By Allie Goodrich ’13
Groton, MA— English enthusiast, history buff, crew captain, math and science peer tutor, and now the recipient of a National Merit Scholarship. Meet Maddox Angerhofer ’18.
Come this fall, Maddox will be studying at the Walsh School of Foreign Service at Georgetown University in Washington D.C, as well as rowing for the women’s crew program. She has her sights set. “I will get a Bachelor of Science and foreign service, and my major will probably be international politics,” she said, smiling. “But we’ll see.”
A strong interest in security studies and US and global foreign policy has drawn her in this direction. As a junior, she wrote a twelve-page research paper for her US History class on the South China Sea, getting into “some very nitty-gritty details about international navigation legislation in international waters.”
“Mr. Sheehan was a huge help,” she reflected. “I’m very grateful to him for his help with that.”
Speaking of her teachers, Maddox was quick to point to Honors Literature with Doc Haman as a particular favorite, who is retiring after thirty-six years at the school. “It’s really fantastic,” she said. “He just loves the books that we read, and really works hard to get everyone talking about them when we have our discussions.”
Above all, she said, “he is really good at listening to students. It’s a very good class—I enjoy it a lot.”
The humanities are only the tip of the iceberg when it comes to Maddox’s pursuits. Her activities on the LA campus have included serving as founder and president of LA’s Environmental Sustainability Council; touring prospective students and families as a member of the Elm Tree Society; serving as a peer counselor and tutor; playing clarinet in the Student Jazz Ensemble; co-editing LA’s literary magazine; and co-heading the Lawrence Academy Sock Club.
In addition to captaining LA Girls’ Varsity Hockey, she started LA’s crew co-op program with Westford Academy and captained the Westford Community Rowing Program. “We row on Forge Pond in Westford,” she said. “It’s pretty small, but it does the trick.”
Twice she has traveled to the Wintergreen Dog Sledding Lodge in Minnesota, first as part of a group Winterim trip and then returning for a Winterim professional this year to work as a staff intern.
“It’s the largest Canadian Inuit sled dog kennel in the world,” she explained. “They have 73 dogs, and there were two eight-week-old puppies this spring. It basically consisted of waking up in the morning and feeding and playing with all the dogs, then skiing about ten to twenty miles alongside the guests who were dogsledding and coming back and cooking dinner and playing with the puppies more—pretty much a dream come true.”

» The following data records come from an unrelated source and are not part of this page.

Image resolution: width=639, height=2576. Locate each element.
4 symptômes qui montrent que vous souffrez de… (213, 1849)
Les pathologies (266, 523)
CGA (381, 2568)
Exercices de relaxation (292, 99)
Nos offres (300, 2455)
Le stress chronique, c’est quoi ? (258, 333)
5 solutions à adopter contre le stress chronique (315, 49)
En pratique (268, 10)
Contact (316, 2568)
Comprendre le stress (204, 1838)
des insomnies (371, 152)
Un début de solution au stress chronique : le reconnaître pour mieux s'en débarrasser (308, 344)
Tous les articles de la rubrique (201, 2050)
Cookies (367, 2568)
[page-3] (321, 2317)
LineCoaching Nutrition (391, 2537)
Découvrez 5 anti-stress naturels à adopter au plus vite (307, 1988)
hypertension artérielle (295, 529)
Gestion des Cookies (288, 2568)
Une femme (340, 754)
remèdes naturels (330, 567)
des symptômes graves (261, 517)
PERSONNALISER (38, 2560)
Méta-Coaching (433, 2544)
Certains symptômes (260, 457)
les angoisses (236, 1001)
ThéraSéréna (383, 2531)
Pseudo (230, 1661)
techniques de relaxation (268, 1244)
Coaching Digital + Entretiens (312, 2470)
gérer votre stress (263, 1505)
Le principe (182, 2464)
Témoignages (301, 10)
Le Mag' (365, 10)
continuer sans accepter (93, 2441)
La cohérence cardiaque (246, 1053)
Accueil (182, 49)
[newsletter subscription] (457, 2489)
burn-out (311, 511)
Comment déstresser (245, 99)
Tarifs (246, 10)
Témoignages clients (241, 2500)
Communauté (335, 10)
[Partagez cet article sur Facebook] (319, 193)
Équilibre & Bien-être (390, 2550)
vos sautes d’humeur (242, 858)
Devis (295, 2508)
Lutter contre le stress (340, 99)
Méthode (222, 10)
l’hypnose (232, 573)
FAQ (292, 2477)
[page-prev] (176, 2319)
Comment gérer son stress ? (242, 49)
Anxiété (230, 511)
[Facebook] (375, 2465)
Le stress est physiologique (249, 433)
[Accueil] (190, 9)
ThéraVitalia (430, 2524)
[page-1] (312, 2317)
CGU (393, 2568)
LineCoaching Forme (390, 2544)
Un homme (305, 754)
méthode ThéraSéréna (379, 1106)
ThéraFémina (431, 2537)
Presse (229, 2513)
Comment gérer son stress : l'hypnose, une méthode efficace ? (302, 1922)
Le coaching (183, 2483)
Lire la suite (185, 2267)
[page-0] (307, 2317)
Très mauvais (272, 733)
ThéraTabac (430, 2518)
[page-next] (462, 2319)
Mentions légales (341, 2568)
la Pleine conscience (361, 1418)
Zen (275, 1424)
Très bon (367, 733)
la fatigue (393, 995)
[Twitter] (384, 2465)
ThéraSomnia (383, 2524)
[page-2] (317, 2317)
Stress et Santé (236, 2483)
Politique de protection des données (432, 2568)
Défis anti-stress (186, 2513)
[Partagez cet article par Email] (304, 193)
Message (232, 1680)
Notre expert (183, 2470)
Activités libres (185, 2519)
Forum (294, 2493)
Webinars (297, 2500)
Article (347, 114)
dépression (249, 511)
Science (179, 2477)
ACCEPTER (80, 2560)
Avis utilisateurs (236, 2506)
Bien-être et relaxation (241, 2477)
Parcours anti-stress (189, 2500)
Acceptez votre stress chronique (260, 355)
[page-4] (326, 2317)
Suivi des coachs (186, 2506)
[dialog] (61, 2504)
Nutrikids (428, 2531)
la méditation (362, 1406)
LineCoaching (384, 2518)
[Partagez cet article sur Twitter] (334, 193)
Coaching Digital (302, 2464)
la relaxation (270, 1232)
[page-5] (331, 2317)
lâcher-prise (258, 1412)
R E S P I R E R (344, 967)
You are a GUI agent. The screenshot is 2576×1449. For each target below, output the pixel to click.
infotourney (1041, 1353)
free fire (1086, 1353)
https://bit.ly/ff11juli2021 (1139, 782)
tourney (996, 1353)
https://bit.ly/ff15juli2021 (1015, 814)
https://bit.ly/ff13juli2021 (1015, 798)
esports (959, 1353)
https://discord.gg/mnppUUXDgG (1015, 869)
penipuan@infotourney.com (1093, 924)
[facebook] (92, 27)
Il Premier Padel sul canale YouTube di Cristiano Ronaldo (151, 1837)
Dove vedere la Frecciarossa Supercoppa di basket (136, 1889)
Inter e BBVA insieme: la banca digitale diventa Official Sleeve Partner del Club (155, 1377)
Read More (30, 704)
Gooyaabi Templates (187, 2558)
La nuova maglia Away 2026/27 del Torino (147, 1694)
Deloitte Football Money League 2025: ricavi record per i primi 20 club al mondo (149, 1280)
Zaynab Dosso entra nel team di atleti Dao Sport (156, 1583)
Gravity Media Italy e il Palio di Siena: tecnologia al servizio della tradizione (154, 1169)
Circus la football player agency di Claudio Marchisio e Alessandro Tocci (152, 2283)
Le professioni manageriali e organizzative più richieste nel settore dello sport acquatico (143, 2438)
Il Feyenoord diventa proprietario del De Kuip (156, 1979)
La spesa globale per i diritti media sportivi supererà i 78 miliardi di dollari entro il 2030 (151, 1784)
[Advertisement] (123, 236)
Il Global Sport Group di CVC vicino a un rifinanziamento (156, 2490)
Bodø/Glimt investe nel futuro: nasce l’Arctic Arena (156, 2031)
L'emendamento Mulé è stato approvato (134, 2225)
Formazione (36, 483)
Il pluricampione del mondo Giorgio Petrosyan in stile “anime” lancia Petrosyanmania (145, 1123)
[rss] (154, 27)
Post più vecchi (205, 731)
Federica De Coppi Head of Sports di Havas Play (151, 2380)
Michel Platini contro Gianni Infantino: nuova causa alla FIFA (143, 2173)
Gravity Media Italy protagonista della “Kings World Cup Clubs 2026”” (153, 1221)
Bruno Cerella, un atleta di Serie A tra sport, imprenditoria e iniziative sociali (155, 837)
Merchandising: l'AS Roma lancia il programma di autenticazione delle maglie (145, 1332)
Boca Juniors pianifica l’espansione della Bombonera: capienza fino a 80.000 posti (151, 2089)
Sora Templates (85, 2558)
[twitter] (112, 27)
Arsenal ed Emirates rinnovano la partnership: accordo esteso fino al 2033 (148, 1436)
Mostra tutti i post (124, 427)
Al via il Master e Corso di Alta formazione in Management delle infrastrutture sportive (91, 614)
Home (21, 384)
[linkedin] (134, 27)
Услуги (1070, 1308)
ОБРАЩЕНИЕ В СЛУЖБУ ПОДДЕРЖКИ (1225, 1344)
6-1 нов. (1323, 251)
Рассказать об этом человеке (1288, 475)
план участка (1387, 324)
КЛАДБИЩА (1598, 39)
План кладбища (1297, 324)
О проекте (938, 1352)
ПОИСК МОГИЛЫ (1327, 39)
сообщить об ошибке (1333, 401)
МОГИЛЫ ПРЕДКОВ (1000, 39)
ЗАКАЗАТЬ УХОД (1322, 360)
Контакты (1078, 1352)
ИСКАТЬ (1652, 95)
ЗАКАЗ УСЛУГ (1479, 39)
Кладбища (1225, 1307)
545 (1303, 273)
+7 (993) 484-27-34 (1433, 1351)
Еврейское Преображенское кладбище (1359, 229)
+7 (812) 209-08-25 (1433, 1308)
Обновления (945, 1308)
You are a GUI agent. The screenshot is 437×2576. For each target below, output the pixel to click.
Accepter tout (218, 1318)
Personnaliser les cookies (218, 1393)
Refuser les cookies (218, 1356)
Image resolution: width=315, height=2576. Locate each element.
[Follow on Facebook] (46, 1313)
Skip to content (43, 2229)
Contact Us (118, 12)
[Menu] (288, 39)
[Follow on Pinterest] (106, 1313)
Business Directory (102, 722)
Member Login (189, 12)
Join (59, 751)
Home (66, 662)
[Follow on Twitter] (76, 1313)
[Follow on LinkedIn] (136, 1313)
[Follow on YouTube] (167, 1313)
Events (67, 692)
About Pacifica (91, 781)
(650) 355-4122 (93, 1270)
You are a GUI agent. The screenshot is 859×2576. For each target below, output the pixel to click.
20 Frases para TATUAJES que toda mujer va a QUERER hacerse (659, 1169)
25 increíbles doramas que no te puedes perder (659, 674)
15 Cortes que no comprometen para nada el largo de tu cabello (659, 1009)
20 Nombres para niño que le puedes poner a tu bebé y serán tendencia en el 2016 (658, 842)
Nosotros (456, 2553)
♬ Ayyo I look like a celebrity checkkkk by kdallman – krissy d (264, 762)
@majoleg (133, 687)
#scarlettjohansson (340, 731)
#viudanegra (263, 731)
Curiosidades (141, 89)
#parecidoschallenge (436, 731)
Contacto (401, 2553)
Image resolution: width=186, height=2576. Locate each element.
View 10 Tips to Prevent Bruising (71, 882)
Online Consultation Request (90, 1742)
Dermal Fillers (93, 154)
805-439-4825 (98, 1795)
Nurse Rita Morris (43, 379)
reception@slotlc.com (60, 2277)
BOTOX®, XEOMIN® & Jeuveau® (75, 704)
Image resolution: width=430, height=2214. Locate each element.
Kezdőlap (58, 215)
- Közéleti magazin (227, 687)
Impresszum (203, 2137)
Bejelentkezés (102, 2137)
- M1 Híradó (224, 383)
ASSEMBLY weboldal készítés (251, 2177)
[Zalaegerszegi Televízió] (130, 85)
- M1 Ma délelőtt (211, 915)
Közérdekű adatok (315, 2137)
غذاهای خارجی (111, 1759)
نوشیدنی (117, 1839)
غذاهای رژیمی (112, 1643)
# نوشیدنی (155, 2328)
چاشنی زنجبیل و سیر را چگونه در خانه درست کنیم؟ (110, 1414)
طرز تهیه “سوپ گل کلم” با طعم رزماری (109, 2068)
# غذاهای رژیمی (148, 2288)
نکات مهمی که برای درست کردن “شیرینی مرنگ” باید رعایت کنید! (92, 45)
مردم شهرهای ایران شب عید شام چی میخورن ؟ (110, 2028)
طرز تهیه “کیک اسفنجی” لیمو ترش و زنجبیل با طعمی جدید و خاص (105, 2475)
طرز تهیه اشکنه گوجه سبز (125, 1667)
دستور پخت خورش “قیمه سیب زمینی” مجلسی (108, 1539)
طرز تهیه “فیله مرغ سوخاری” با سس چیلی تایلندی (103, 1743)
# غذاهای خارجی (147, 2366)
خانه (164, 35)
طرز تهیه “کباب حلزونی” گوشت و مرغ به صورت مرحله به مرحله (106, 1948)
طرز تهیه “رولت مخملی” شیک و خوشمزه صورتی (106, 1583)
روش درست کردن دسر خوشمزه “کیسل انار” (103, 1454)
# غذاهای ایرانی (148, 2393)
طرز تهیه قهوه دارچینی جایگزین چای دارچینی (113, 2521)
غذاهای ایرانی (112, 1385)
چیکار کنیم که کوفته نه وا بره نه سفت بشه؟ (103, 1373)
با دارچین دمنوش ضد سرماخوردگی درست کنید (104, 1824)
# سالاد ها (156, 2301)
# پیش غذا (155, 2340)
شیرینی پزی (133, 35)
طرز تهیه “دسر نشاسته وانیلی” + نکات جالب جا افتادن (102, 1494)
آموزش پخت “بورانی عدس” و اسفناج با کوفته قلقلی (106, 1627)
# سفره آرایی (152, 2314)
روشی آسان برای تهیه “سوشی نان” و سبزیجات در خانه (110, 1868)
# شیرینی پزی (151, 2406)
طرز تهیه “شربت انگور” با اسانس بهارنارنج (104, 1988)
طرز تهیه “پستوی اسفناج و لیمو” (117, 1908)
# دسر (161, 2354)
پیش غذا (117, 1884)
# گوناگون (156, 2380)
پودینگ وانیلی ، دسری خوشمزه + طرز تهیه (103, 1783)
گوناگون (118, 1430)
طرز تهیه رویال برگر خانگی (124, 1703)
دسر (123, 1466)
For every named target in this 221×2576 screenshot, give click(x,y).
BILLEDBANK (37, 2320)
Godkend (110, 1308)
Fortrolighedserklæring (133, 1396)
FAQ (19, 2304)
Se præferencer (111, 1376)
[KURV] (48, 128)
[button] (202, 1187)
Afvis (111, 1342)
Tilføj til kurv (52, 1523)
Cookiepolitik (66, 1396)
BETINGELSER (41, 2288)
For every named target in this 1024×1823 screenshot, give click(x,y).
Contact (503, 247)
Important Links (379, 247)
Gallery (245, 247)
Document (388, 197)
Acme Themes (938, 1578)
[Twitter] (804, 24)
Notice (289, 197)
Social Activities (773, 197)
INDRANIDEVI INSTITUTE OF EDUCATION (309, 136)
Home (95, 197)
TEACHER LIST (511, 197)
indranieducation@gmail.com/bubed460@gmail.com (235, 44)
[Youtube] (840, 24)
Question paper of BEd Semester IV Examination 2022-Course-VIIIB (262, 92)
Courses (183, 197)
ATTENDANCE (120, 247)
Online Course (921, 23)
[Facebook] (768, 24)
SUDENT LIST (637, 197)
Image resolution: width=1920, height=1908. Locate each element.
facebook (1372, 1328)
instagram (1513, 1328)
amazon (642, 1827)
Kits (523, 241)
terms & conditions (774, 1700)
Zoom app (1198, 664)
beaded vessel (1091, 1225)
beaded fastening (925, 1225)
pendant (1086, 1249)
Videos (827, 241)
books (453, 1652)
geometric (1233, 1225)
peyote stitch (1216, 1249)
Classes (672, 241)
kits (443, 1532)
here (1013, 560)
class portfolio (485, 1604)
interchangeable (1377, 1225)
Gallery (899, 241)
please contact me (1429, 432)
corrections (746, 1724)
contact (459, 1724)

After being named a national semifinalist in the 2018 National Merit Scholarship Competition back in the fall, Maddox received news in early May that she had been selected as a scholarship recipient out of the finalist pool. High school students enter the National Merit Program by taking the Preliminary SAT/National Merit Scholarship Qualifying Test PSAT/NMSQT—which serves an initial screen of approximately 1.6 million entrants each year—and by meeting published program entry and participation requirements.
During LA’s graduation exercises this year, Maddox received the Benjamin Davis Williams Prize, which is awarded by the faculty “to that senior whose leadership qualities, innovative ideas, and varied interests in the numerous areas of Lawrence Academy life all make this a better place in which to live, to experience, and to learn.”
As she heads to D.C., there is no doubt Maddox will be taking these qualities with her as she heads off to pursue her interests in international relations and politics.
Congratulations Maddox, and may you continue to inspire others through your actions and kind nature.